[Pixel coordinate grounding data]
———

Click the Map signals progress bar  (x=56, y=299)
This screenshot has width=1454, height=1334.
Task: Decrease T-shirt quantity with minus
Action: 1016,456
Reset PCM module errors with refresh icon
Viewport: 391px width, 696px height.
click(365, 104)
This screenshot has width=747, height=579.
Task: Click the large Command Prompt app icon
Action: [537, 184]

———

*WHAT TO WORK ON*. Write the entries above out again, verbatim.

*FINISHED EXERCISE*.
Click the Map signals progress bar  (x=56, y=299)
This screenshot has width=1454, height=1334.
Task: Decrease T-shirt quantity with minus
Action: 1016,456
Reset PCM module errors with refresh icon
Viewport: 391px width, 696px height.
click(365, 104)
This screenshot has width=747, height=579.
Task: Click the large Command Prompt app icon
Action: [537, 184]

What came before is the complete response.